Oh, and JSON::Syck doesn't use camelCase method names :-)

REFERENCES

SCALAR REFERNECE

For now, when you pass a scalar reference to JSON::Syck, it derefernces to get the actual scalar value. It means when you pass self-referencing reference, JSON::Syck goes into infinite loop. Don't do it.

If you want to serialize self refernecing stuff, you should use YAML which supports it.

SUBROUTINE REFERENCE

When you pass subroutine reference, JSON::Syck dumps it as null.

UNICODE FLAGS

By default this module doesn't touch any of Unicode flags, and assumes UTF-8 bytes to be passed and emit as an interface. However, when you set $JSON::Syck::ImplicitUnicode to 1, this module properly decodes UTF-8 binaries and sets Unicode flag everywhere, as in:

JSON (UTF-8 bytes)     => Perl (Unicode flagged)
JSON (Unicode flagged) => Perl (Unicode flagged)
Perl (UTF-8 bytes)     => JSON (Unicode flagged)
Perl (Unicode flagged) => JSON (Unicode flagged)

QUOTING

According to the JSON specification, all JSON strings are to be double-quoted. However, when embedding JavaScript in HTML attributes, it may be more convenient to use single quotes.
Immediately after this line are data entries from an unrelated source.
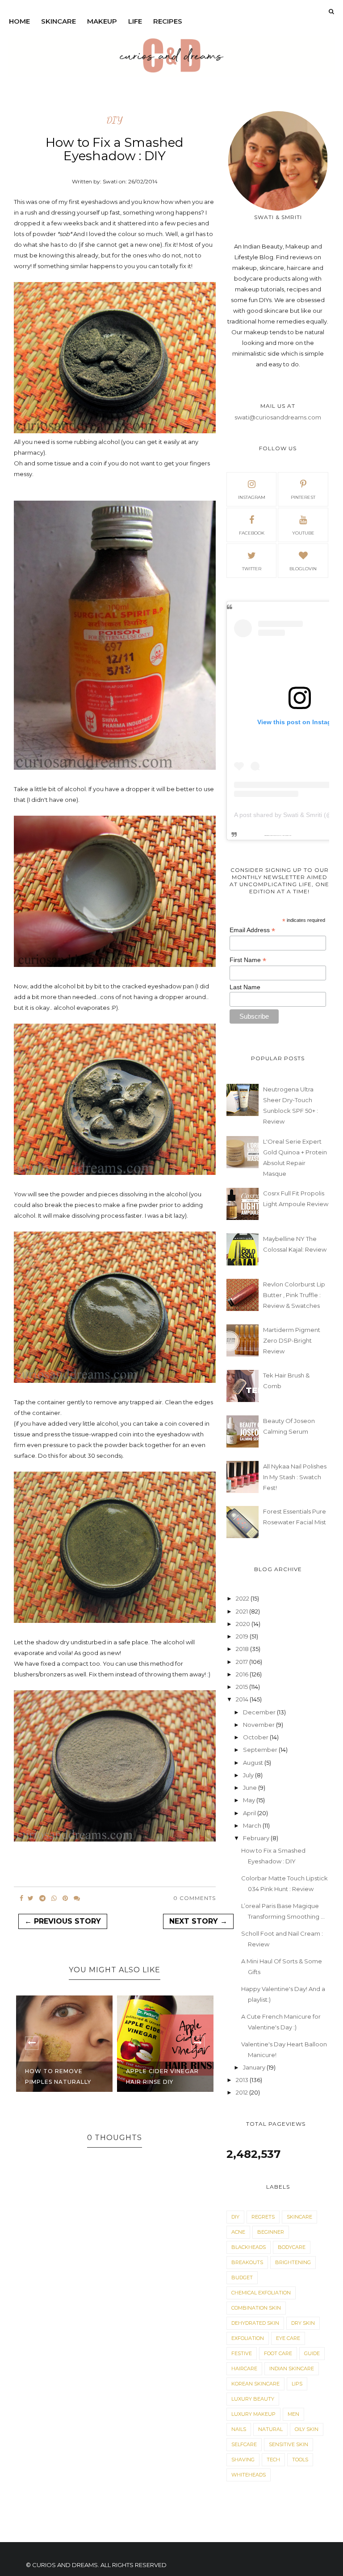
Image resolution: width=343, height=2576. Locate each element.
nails (238, 2429)
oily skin (306, 2429)
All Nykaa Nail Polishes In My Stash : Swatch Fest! (294, 1477)
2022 (243, 1598)
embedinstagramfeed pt (275, 835)
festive (241, 2353)
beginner (270, 2232)
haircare (244, 2368)
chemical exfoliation (261, 2293)
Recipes (167, 21)
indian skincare (291, 2368)
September (261, 1749)
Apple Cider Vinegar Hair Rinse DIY (61, 2076)
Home (19, 21)
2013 (243, 2079)
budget (242, 2277)
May (249, 1800)
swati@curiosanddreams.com (277, 417)
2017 (242, 1661)
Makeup (102, 21)
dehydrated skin (255, 2323)
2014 (243, 1699)
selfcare (244, 2444)
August (253, 1762)
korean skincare (255, 2384)
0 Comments (194, 1898)
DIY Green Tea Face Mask (159, 2076)
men (293, 2414)
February (257, 1838)
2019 (243, 1636)
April (250, 1813)
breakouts (247, 2262)
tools (300, 2459)
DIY (115, 120)
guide (312, 2353)
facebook (251, 533)
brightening (293, 2262)
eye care (288, 2338)
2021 (242, 1611)
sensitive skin (288, 2444)
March (253, 1825)
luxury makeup (253, 2414)
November (259, 1724)
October (256, 1737)
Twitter (251, 569)
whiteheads (248, 2475)
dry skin (303, 2323)
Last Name (245, 987)
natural (270, 2429)
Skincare (58, 21)
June (250, 1787)
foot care (278, 2353)
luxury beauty (252, 2399)
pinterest (303, 497)
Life (135, 21)
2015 (242, 1686)
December (260, 1712)
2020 (243, 1623)
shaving (243, 2459)
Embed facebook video (286, 835)
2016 (243, 1674)
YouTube (303, 533)
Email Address (252, 930)
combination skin (256, 2308)
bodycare (291, 2247)
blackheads (248, 2247)
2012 (242, 2092)
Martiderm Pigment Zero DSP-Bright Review (291, 1340)
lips (297, 2384)
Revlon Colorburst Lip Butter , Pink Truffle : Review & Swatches (294, 1295)
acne (238, 2232)
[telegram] (42, 1898)
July (249, 1775)
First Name (248, 960)
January (255, 2067)
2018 (243, 1648)
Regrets (263, 2217)
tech (273, 2459)
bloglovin (303, 569)
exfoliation (247, 2338)
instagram (251, 497)
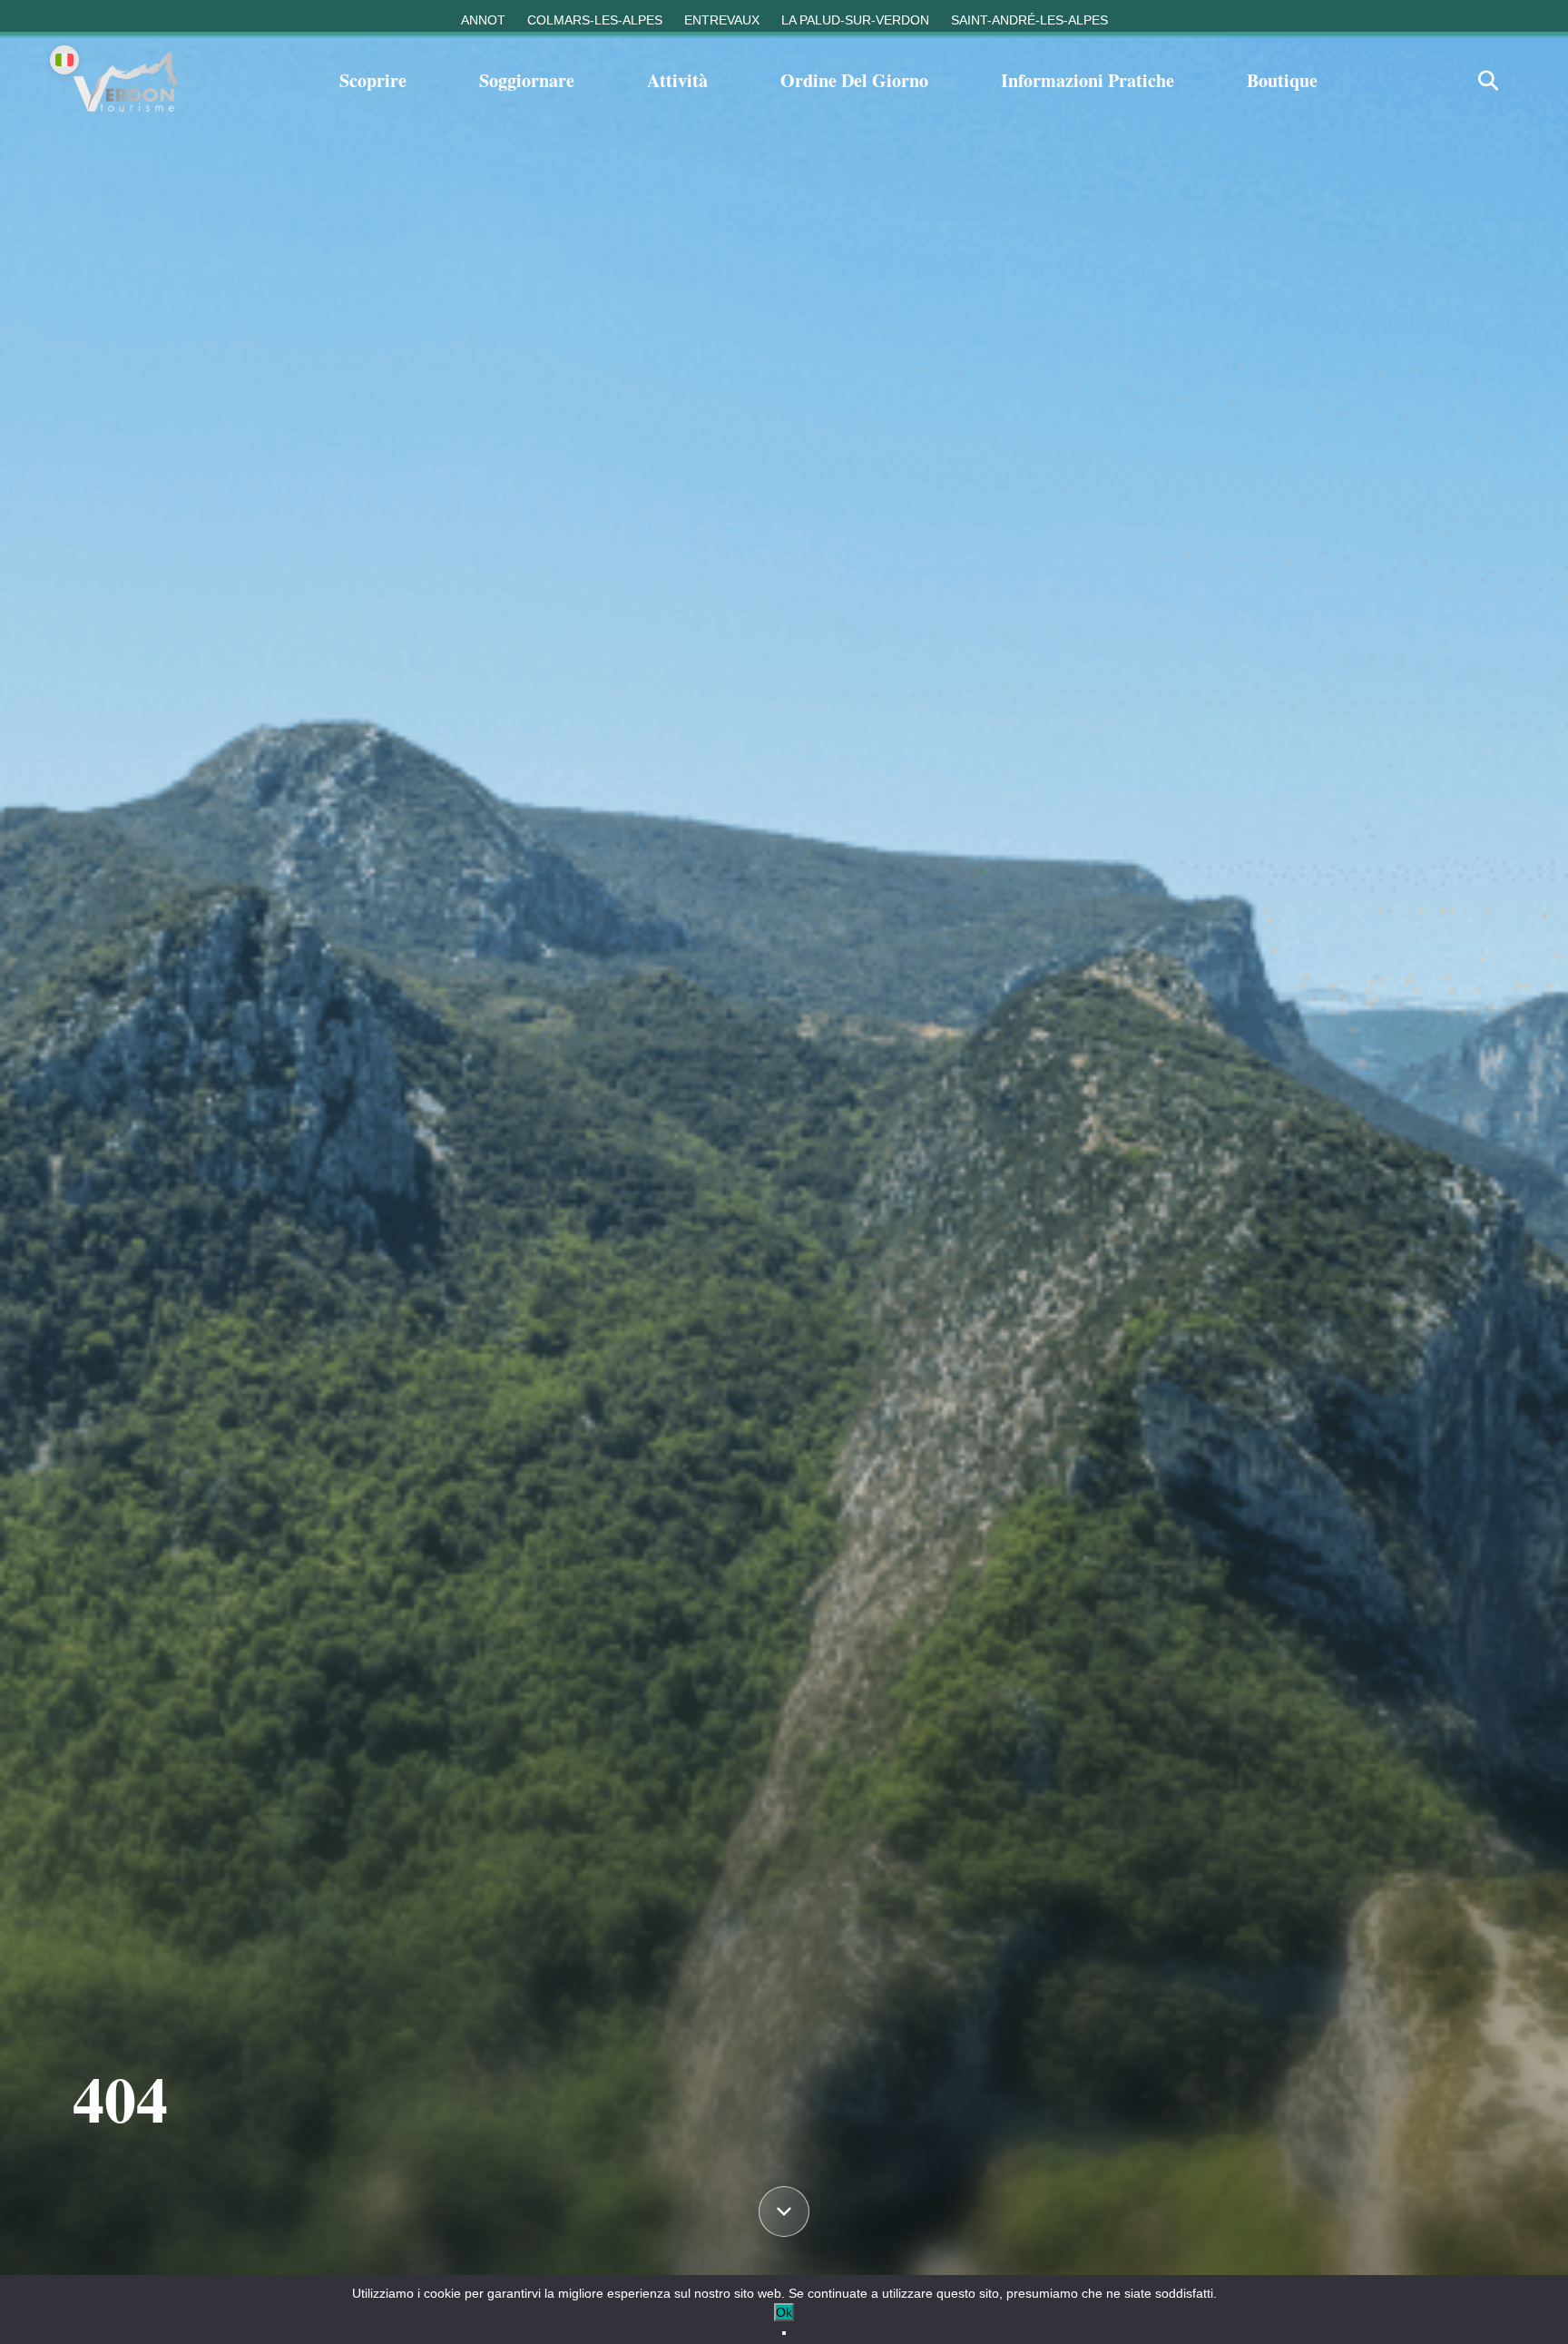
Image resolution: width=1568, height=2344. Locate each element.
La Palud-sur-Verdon (855, 20)
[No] (784, 2333)
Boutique (1282, 80)
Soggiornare (526, 80)
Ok (784, 2312)
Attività (677, 80)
Set $JSON::Syck::SingleQuote to 1 will make both Dump and Load expect single-quoted string literals.

AUTHORS

Audrey Tang <cpan@audreyt.org>

Tatsuhiko Miyagawa <miyagawa@gmail.com>

This module is originally forked from Audrey Tang's excellent YAML::Syck module and 99.9% of the XS code is written by Audrey.

The libsyck code bundled with this module is written by why the lucky stiff, under a BSD-style license. See the COPYING file for details.

This program is free software; you can redistribute it and/or modify it under the same terms as Perl itself.